Dengan posisi manusia yang diuraikan diatas maka manusia akan berada diposisi yang terpecah menjadi beberapa bagian, diantaranya posisi manusia dalam posisi kemerdekaan manusia (ikhtiar) dan keharusan universal (takdir), manusia berketuhanan yang maha esa dan perikemanusiaan, manusia sebagai individu dan masyarakat, manusia yang berkeadilan sosial dan berkeadilan ekonomi (amar ma’ruf dan nahi mungkar), dan sifat kemanusiaan dan ilmu pengetahuan.
 Oleh karena itu, manusia dalam beberapa posisi diatas maka dapat disimpulkan bahwa manusia dalam menjalankan kehidupan di bumi, harus menyeimbangkan terhadap satu posisi dengan posisi yang lainnya, dengan berpegang teguh pada ajaran Tuhan Maha Esa sebagaimana dalam Al-Qur’an dan As-Sunnah.
Jihad Dalam Islam.

#### [Tugas Latihan]
1. Menurut teks tentang posisi manusia, pada ajaran apa manusia harus berpegang teguh ketika menyeimbangkan satu posisi dengan posisi lainnya?
2. Tuliskan kembali bagian teks tentang posisi manusia, mulai dari "Oleh karena itu, manusia" sampai ke "Al-Qur’an dan As-Sunnah.".
3. Teruskan teks tentang posisi manusia mulai setelah kalimat terakhir yang tercantum.

Data mentah:
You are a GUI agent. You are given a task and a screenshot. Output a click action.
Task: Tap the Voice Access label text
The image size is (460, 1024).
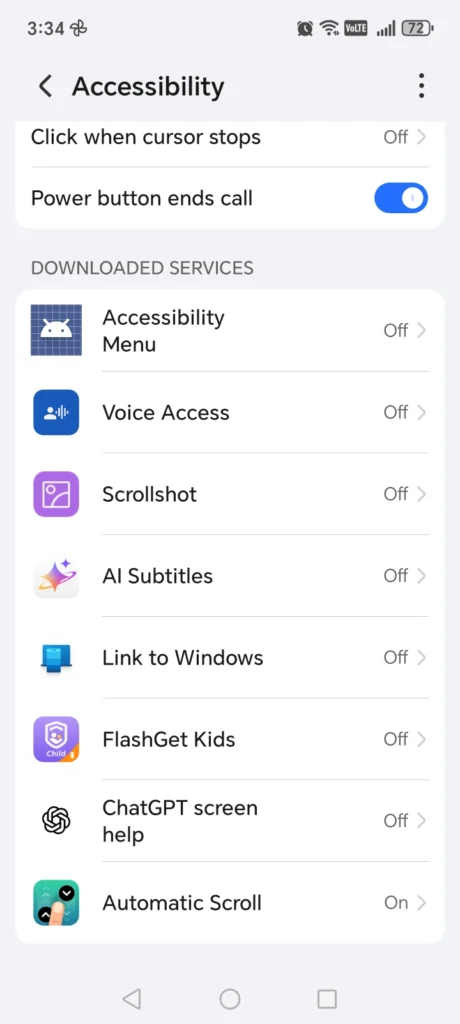[166, 413]
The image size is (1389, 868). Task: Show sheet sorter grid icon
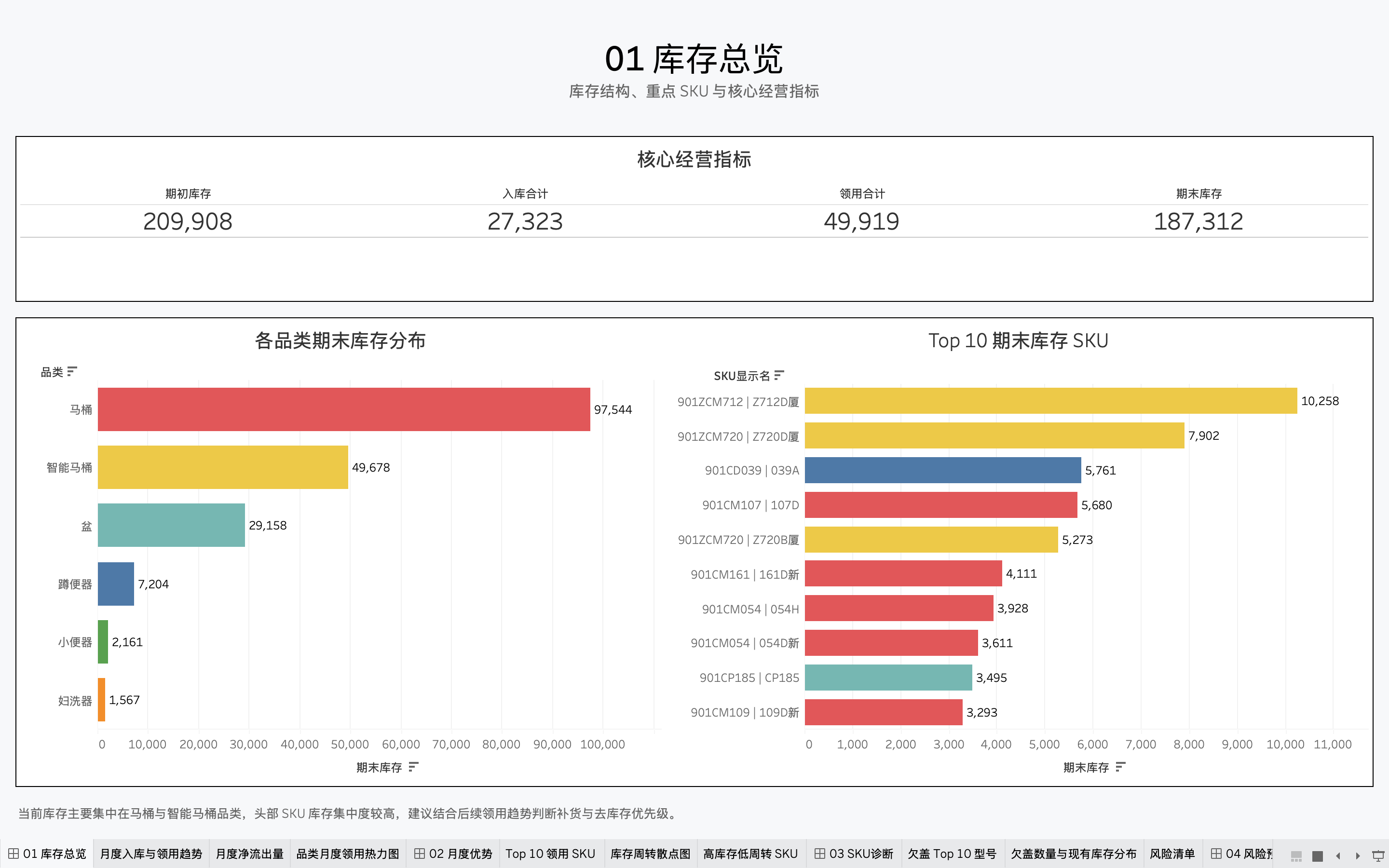pos(1317,855)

#### [Jawaban Berurutan]
1. Pada ajaran Tuhan Maha Esa sebagaimana dalam Al-Qur’an dan As-Sunnah.

2.
Oleh karena itu, manusia dalam beberapa posisi diatas maka dapat disimpulkan bahwa manusia dalam menjalankan kehidupan di bumi, harus menyeimbangkan terhadap satu posisi dengan posisi yang lainnya, dengan berpegang teguh pada ajaran Tuhan Maha Esa sebagaimana dalam Al-Qur’an dan As-Sunnah.

3.
Menurut Kamus Besar Bahasa Indonesia Jihad adalah usaha dengan segala daya upaya untuk mencapai kebaikan, atau usaha sungguh-sungguh  membela Islam dengan mengorbankan harta benda, jiwa, dan raga.
Sedangkan menurut Dr. Marzuki, M.Ag,[5] kata jihad berakar pada kata kerja jahada-yajhadu yang berarti berusaha dengan sungguh-sungguh, dan bentuk mashdar dari kata kerja tersebut adalah jahd atau juhd yang disamping bermakna usaha juga bermakna kekuatan atau kemampuan.
Secara umum sebagian para ulama pun sampai pada definisi bahwa jihad ialah segala bentuk usaha maksimal untuk penerapan Islam dan pemberantasan kedholiman serta kejahatan, baik terhadap diri sendiri maupun terhadap orang lain.
Dari beberapa penjelasan diatas dapat kita lihat kejelasan batasan jihad maupun akhlak jihad, singkatnya dapat kita katakana sebagai konsep jihad dalam islam.
Urgensi Jihad Dalam Menjawab Tantangan Zaman.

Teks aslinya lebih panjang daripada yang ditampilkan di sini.